The Wild Passion Flower is an unusual vine that is native to the Southeastern United States. It is a true passion flower species but unlike most passion flowers, which are tropical vines, the wild passion flower is a perfectly hardy species that is frost tolerant and can be grown in northern regions. It is hardy in USDA zones 5-11. Passiflora incarnata is a rapid-growing, tendril-climbing vine. It typically occurs in sandy soils, low moist woods and open areas. Features three-lobed, dark green leaves and showy, 2.5" diameter, fringed flowers having white petals and sepals and a central crown of pinkish-purple filaments. Flowers bloom in summer and are fragrant. Fleshy, egg-shaped, edible fruits called maypops appear in July and mature to a yellowish color in fall. Ripened maypops can be eaten fresh off the vine or made into jelly. Maypop is also a common name for this vine. Maypop name refers to the loud popping sound made when fruits are stepped on.

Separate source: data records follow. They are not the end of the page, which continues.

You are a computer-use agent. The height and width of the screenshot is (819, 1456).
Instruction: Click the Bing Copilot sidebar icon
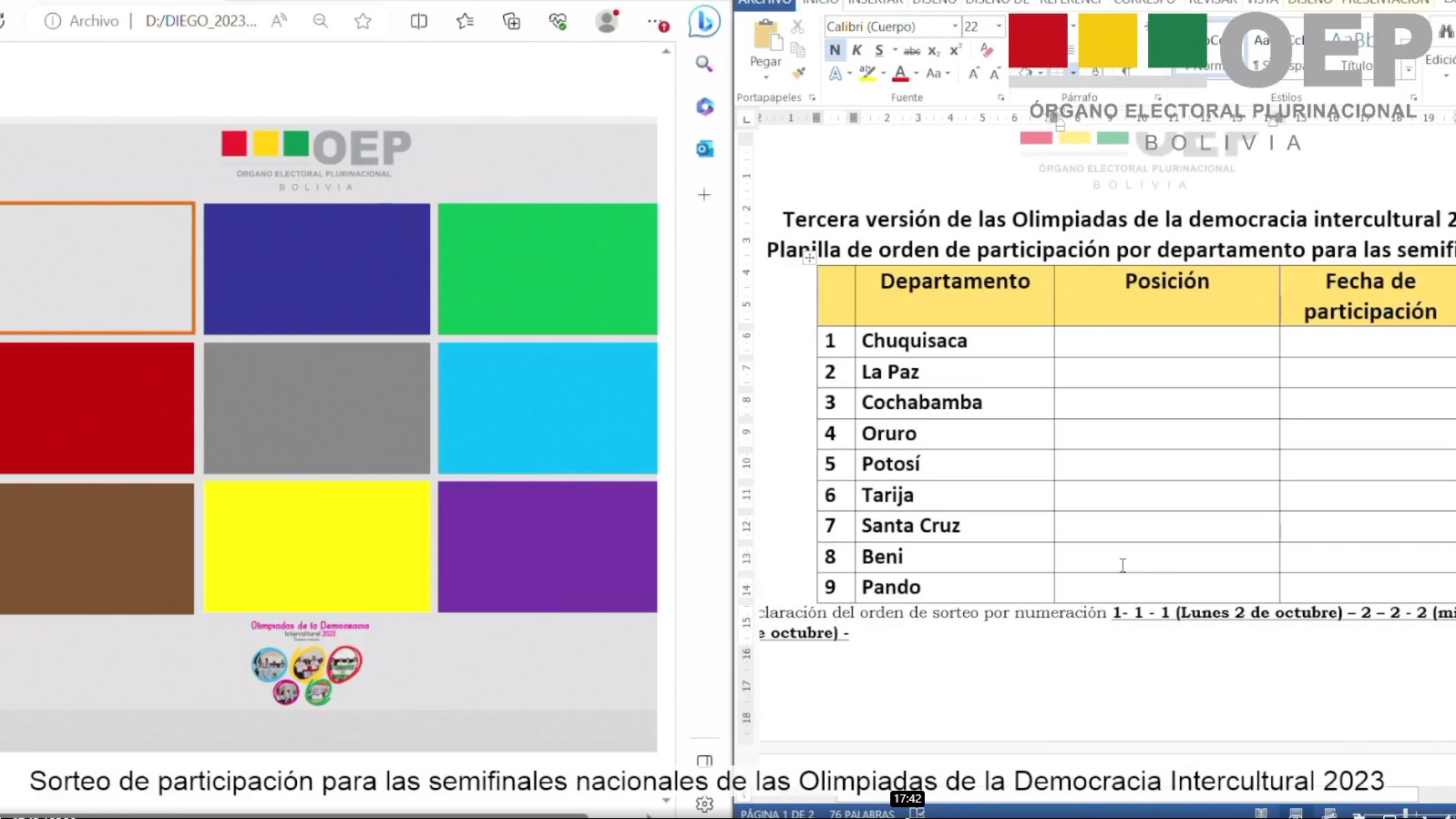tap(703, 21)
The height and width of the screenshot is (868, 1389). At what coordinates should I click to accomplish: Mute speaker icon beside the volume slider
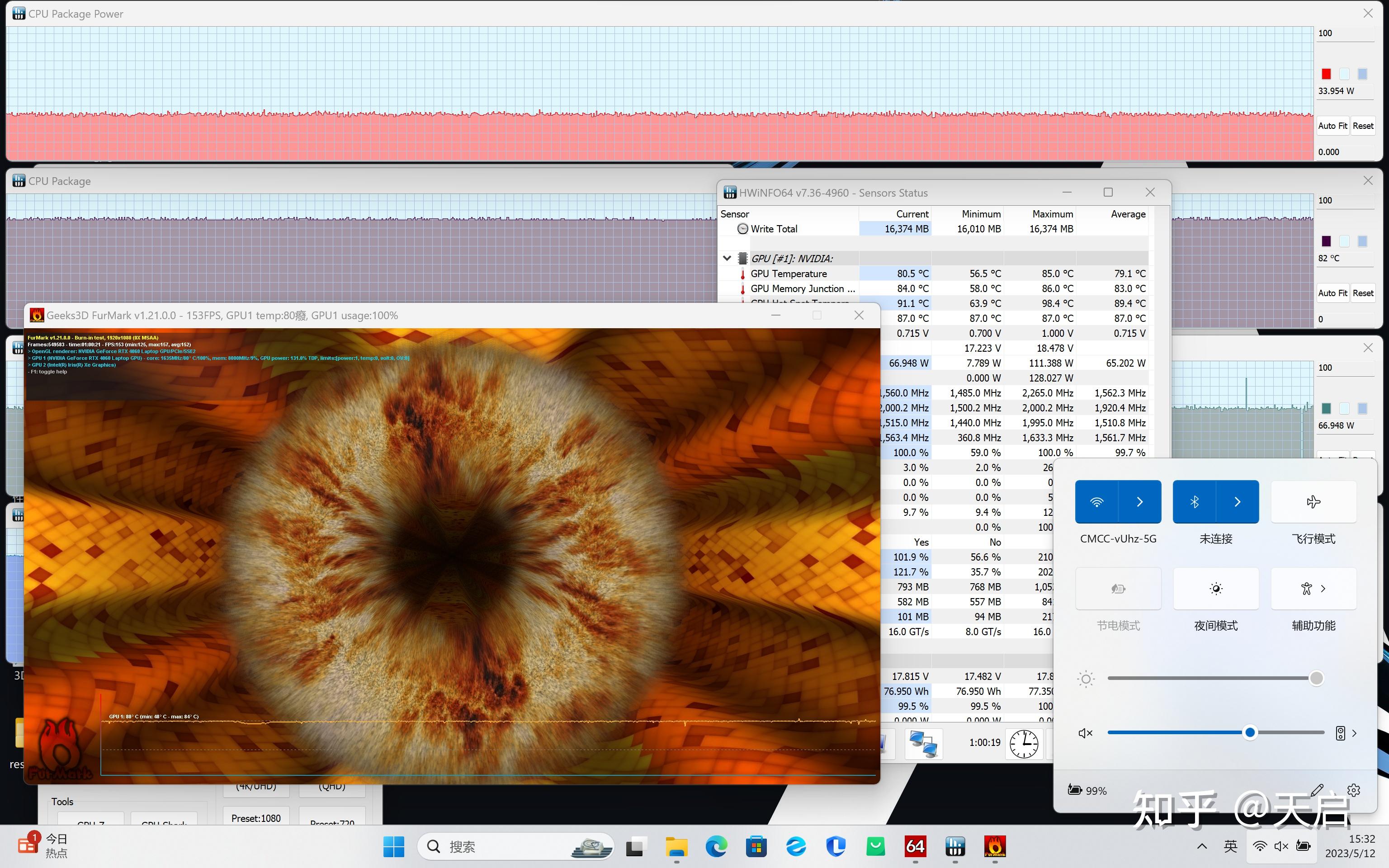(1085, 733)

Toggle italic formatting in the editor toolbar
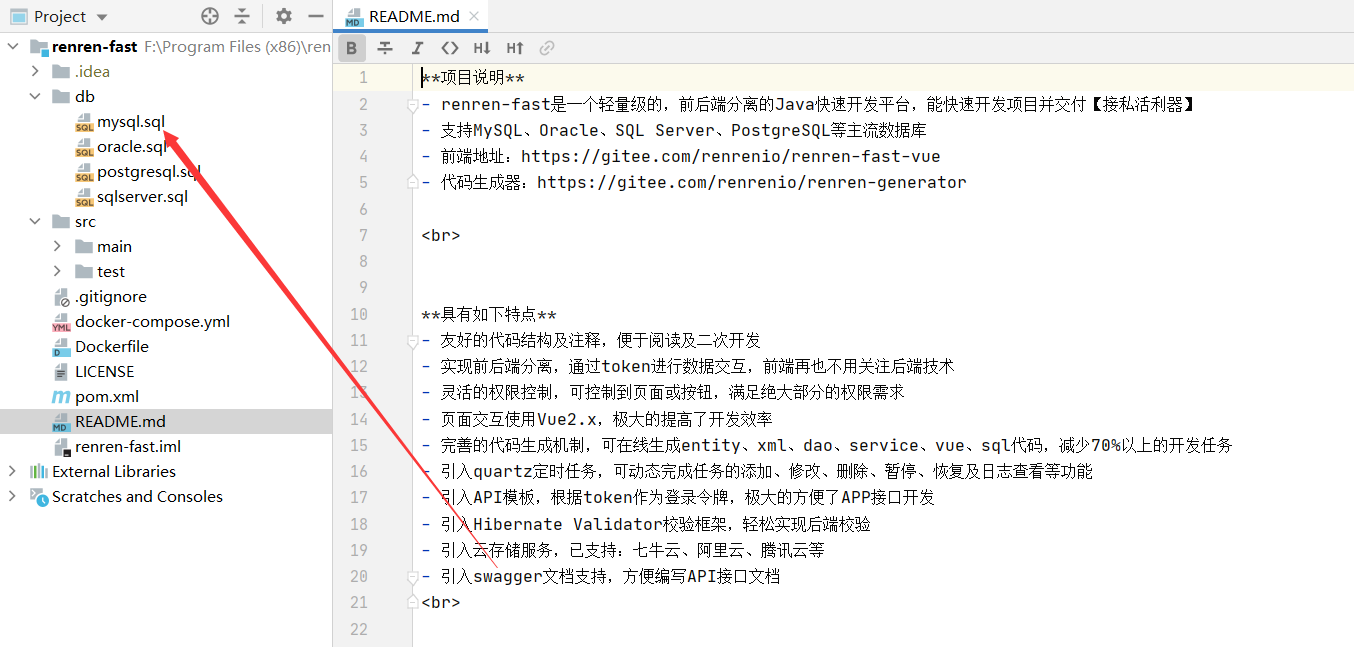point(417,48)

- Scarify the seeds by nicking or sanding the seed coat.
- Soak the seed in water for 24 hours.
- Prepare a mixture of half potting soil and half sand, perlite or vermiculite. Water the mixture so that it is moist but not wet.
- Put the seeds on the soil.
- Cover the seeds with a thin layer of soil.
- Water the seeds.
- Place the pots in an area with warm temperatures in full sun or part shade.
- When the seedlings are a few inches tall, they can be transplanted.